> **Text**

########################################

When DNA Theatre mounted a production of Hamlet in Toronto last winter, a spectacular collision was anticipated between the experimental company’s buzzsaw theatrical style and the monolithic Shakespearian text.

DNA practices what might be called cubist theater, taking sealed-up narratives and slicing and dicing them into indigestible flows of experiential data that undermine unified and absolute interpretation. DNA productions are typically chaotic and challenging, subordinating narrative focus and individual feats of acting to multilayered sequences of meticulously orchestrated tableaux.

Hamlet (with a backwards “e”) was similarly structured. Hillar Liitoja, who writes and directs all of DNA’s work, conjured up innumerable distancing fragmentation devices during the non-stop 7-½ hour production, in which audience members were allowed to wander wherever they chose throughout the multitiered wraparound set.

Hamlet began outside the theater building. Audience members were led to a backstage door, then questioned by two guards before being allowed to enter. Inside, 23 performers had already begun enacting highly stylized, seemingly unconnected fragments of text.

The fragments were repeated continuously for about an hour, then suddenly converged into the second scene of the text.

From the point on, Hamlet unfolded more or less according to the original order of Shakespearian scenes, through most were greatly lengthened. Spliced among the Shakespearian scenes were numerous added ones, ranging from the absurd - a deadpan musical romp called The Teacup Dance performed by the itinerant players - to the expressionistic - various performers assembled into a sort of Greek tragedy chorus machine that echoed Shakespearian characters. Some added scenes played off the text, others served to disrupt it, still others bore no apparent connection.

With as many as seven scenes going on simultaneously, and with the Shakespearian ones greatly underplayed as if to resist attention, audience members had to frame their own courses of events as they chose which scenes to follow. Also, the performance was self-reflective insofar as some performers interacted with audience members and the stage crew.

########################################

> **Given information**

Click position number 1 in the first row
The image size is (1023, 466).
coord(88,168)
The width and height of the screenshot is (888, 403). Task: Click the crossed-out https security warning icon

########################################

> **Exercise requirements**
In the account of DNA Theatre's Hamlet above, rewrite the portion that begins with the words "With as many" and stops after "the stage crew.", substituting "spectators" for "audience members".

> **Output**
With as many as seven scenes going on simultaneously, and with the Shakespearian ones greatly underplayed as if to resist attention, spectators had to frame their own courses of events as they chose which scenes to follow. Also, the performance was self-reflective insofar as some performers interacted with spectators and the stage crew.